--- start of Supplied data ---

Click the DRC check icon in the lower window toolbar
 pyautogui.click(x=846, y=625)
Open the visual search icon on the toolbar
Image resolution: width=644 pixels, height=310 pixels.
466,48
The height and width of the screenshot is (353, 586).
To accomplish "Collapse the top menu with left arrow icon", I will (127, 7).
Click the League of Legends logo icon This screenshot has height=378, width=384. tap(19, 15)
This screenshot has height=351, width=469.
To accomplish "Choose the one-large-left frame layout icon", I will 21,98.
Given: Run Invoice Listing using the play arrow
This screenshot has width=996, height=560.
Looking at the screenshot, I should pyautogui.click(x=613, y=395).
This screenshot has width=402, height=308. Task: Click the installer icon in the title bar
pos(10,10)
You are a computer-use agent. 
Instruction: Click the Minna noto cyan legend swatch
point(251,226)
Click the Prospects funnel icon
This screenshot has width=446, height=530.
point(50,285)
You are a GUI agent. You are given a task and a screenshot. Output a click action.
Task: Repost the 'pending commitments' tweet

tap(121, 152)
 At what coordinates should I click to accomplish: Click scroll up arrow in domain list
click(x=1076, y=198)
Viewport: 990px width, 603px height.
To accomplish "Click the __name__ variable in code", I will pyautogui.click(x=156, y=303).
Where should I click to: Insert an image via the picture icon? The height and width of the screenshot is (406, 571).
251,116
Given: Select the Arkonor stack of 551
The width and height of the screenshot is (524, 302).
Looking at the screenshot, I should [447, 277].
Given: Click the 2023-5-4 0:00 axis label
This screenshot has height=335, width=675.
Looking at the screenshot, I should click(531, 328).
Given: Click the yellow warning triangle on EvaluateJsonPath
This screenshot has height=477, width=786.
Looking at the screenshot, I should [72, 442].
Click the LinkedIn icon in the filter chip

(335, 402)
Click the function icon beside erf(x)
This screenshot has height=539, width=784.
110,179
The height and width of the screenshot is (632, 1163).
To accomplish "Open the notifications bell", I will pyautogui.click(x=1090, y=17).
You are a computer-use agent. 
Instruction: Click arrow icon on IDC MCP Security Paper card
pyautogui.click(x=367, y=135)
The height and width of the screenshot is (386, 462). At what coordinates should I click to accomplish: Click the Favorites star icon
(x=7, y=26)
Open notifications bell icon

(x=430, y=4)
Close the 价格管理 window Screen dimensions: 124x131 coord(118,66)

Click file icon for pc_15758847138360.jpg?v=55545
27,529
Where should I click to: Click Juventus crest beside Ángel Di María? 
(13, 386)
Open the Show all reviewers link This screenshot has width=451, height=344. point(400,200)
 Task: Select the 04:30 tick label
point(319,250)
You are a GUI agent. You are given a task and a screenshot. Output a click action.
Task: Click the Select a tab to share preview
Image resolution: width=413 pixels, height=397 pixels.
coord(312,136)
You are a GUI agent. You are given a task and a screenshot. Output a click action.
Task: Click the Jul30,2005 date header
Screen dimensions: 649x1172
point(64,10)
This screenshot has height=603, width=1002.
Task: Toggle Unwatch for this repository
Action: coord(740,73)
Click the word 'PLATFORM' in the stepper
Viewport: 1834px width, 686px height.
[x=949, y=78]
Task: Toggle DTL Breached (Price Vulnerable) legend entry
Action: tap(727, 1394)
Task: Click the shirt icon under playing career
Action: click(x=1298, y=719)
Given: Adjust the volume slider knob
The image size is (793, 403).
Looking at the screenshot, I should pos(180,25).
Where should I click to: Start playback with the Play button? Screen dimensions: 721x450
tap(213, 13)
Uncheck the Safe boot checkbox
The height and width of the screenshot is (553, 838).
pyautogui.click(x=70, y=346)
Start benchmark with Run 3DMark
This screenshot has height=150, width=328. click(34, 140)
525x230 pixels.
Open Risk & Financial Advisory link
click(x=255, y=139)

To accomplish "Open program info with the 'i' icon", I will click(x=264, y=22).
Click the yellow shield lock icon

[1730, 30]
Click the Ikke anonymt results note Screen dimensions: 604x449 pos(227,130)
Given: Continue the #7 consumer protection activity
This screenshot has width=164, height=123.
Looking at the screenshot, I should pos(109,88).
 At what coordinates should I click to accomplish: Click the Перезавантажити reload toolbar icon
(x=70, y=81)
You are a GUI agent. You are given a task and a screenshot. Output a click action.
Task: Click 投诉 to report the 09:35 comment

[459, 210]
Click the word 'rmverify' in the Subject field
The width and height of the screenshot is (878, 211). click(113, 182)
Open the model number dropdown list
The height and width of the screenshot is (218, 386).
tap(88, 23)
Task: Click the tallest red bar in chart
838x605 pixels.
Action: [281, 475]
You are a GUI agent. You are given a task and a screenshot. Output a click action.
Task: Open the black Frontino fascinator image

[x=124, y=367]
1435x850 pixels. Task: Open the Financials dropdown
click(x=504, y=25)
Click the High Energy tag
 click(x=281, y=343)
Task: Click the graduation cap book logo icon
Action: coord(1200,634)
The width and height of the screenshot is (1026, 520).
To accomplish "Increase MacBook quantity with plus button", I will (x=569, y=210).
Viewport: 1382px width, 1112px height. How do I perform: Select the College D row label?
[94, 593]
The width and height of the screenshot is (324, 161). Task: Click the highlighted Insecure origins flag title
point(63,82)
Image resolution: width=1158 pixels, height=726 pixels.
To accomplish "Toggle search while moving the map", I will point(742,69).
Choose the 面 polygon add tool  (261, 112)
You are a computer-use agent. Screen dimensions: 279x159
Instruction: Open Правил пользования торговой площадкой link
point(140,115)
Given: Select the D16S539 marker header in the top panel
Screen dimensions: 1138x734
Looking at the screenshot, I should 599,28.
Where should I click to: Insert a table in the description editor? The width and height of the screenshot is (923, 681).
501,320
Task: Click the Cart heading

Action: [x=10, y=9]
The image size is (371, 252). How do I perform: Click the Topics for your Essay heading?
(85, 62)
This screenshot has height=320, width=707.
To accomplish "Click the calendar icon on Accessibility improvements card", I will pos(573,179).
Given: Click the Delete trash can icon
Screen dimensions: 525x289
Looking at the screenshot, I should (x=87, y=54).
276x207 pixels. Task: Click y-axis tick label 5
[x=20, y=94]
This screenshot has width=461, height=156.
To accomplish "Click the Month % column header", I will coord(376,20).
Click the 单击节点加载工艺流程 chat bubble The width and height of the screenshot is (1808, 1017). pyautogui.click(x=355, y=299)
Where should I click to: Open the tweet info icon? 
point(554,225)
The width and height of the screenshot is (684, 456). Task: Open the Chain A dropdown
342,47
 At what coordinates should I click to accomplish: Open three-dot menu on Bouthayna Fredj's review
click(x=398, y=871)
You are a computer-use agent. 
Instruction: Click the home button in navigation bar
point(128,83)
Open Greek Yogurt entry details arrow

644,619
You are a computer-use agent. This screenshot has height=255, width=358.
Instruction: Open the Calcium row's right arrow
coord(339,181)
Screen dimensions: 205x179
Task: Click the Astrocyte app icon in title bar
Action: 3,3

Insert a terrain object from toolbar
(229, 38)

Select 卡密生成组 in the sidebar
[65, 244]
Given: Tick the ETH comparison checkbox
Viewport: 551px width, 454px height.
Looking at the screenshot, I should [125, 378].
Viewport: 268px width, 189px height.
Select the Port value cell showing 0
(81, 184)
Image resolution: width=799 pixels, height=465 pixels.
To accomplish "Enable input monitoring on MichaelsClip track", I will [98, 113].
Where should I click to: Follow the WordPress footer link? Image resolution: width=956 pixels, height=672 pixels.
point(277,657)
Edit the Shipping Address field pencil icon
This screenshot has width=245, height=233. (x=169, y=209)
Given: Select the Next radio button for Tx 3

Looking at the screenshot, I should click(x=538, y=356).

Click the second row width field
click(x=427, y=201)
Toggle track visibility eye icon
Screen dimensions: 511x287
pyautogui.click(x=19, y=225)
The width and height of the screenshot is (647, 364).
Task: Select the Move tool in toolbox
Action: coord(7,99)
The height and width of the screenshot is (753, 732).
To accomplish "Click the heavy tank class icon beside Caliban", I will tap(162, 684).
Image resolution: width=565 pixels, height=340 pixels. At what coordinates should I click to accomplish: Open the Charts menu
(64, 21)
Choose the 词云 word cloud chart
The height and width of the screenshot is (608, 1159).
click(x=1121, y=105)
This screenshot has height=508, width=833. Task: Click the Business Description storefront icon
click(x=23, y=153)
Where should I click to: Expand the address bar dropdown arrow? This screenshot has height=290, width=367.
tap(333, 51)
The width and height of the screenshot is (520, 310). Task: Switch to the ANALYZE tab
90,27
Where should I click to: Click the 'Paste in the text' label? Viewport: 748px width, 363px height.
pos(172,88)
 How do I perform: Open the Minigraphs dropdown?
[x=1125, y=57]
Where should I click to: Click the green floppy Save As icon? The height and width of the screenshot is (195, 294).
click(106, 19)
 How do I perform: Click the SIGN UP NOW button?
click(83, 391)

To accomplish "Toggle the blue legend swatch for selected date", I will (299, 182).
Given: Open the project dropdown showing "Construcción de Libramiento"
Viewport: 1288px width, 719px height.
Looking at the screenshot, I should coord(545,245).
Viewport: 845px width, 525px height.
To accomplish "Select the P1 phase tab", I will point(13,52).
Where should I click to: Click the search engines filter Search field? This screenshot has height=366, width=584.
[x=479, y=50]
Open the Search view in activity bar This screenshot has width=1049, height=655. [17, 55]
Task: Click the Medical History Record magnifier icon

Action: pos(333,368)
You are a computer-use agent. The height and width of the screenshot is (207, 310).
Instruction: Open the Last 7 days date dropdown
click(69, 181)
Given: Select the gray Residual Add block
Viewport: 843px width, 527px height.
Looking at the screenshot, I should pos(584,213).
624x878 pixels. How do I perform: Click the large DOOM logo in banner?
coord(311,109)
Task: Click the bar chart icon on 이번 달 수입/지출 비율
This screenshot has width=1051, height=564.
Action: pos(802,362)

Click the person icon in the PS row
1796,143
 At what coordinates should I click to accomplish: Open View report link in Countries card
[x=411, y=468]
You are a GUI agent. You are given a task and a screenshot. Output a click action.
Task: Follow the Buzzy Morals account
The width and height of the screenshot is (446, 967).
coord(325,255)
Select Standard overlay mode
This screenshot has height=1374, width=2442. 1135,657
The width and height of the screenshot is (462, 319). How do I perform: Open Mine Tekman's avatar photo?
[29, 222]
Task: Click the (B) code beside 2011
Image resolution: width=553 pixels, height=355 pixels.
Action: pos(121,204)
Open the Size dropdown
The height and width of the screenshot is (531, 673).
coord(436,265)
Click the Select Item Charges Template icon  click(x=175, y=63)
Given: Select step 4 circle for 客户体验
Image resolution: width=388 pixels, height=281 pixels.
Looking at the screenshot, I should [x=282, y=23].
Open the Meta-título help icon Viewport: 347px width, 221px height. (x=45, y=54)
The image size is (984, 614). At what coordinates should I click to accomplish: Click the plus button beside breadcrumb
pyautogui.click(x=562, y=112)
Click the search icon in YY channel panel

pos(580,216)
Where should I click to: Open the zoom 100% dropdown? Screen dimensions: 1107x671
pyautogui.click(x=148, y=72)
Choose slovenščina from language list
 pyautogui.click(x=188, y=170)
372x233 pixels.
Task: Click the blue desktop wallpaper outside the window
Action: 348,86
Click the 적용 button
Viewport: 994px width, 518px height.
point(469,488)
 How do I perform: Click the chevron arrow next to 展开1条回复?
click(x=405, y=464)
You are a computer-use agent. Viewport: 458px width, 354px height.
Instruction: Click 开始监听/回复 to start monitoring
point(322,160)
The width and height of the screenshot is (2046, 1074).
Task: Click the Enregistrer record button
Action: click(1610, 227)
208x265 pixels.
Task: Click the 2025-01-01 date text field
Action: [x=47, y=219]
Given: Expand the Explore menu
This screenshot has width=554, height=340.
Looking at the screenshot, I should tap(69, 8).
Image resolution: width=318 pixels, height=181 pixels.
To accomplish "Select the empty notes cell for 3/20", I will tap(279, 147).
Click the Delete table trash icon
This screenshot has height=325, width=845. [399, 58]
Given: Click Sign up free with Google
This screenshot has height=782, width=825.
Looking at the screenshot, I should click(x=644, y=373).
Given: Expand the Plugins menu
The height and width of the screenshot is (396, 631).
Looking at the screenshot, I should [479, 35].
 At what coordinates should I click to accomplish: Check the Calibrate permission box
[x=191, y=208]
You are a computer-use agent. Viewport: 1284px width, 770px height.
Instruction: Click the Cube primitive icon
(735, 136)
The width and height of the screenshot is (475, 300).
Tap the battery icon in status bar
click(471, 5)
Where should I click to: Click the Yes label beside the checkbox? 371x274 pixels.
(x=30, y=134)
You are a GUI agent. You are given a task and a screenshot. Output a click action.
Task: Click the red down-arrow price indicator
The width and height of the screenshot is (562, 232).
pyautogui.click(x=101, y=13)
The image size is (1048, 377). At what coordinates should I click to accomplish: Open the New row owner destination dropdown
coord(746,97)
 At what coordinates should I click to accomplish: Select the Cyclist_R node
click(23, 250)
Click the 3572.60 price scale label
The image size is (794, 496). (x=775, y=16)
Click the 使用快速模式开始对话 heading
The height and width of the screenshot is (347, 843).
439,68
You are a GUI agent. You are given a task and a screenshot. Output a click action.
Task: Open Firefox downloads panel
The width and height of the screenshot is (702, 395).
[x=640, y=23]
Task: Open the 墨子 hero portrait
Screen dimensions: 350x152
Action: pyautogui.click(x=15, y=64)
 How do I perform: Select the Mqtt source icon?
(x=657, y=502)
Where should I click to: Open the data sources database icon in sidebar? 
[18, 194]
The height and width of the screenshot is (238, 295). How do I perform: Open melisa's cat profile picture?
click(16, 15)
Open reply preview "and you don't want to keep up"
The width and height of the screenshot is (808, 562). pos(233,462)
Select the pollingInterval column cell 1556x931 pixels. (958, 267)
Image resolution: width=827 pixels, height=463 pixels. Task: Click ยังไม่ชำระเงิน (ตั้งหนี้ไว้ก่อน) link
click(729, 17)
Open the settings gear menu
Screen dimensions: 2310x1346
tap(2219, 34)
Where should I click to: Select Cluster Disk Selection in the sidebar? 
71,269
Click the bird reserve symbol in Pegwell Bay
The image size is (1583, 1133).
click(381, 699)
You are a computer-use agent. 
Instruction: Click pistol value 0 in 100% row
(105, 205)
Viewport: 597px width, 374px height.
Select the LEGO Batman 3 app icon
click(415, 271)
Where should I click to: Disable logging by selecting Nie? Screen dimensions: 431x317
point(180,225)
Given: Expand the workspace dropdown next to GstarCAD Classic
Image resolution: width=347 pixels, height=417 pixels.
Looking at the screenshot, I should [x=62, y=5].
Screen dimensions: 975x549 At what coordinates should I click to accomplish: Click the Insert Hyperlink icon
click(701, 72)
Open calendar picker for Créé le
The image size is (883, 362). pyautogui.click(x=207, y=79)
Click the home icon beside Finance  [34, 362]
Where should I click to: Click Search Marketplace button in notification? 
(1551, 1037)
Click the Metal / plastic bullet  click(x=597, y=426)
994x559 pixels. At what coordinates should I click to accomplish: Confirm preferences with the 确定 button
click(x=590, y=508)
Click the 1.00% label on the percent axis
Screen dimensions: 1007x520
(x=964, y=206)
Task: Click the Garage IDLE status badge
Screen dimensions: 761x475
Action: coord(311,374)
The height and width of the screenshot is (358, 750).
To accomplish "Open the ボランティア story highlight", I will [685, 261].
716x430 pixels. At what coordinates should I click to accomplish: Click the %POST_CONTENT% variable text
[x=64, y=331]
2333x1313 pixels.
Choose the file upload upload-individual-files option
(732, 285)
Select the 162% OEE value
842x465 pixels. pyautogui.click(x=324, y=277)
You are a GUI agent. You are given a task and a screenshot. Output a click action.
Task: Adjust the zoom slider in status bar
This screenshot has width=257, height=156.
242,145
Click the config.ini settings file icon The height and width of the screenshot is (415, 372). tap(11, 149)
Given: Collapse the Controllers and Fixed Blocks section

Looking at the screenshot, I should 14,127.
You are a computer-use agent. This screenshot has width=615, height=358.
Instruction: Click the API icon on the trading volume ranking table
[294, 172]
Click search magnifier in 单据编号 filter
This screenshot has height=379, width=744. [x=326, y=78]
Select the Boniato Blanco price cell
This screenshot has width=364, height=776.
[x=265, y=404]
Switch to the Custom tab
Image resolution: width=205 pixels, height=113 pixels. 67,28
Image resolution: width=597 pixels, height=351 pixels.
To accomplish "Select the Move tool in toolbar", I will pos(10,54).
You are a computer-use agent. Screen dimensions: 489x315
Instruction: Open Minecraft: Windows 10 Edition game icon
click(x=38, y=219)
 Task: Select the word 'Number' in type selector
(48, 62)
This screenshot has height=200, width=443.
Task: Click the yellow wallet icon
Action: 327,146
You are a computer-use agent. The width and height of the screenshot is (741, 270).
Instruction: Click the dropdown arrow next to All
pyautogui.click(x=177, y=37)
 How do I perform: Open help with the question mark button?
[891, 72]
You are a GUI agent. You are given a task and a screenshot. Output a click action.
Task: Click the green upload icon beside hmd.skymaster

--- end of Supplied data ---

## Required work
Return the entries above verbatim, from the line with "The height and width of the screenshot is (632, 1163)." to the line with "coord(312,136)".

## Solution for this exercise
The height and width of the screenshot is (632, 1163).
To accomplish "Open the notifications bell", I will pyautogui.click(x=1090, y=17).
You are a computer-use agent. 
Instruction: Click arrow icon on IDC MCP Security Paper card
pyautogui.click(x=367, y=135)
The height and width of the screenshot is (386, 462). At what coordinates should I click to accomplish: Click the Favorites star icon
(x=7, y=26)
Open notifications bell icon

(x=430, y=4)
Close the 价格管理 window Screen dimensions: 124x131 coord(118,66)

Click file icon for pc_15758847138360.jpg?v=55545
27,529
Where should I click to: Click Juventus crest beside Ángel Di María? 
(13, 386)
Open the Show all reviewers link This screenshot has width=451, height=344. point(400,200)
 Task: Select the 04:30 tick label
point(319,250)
You are a GUI agent. You are given a task and a screenshot. Output a click action.
Task: Click the Select a tab to share preview
Image resolution: width=413 pixels, height=397 pixels.
coord(312,136)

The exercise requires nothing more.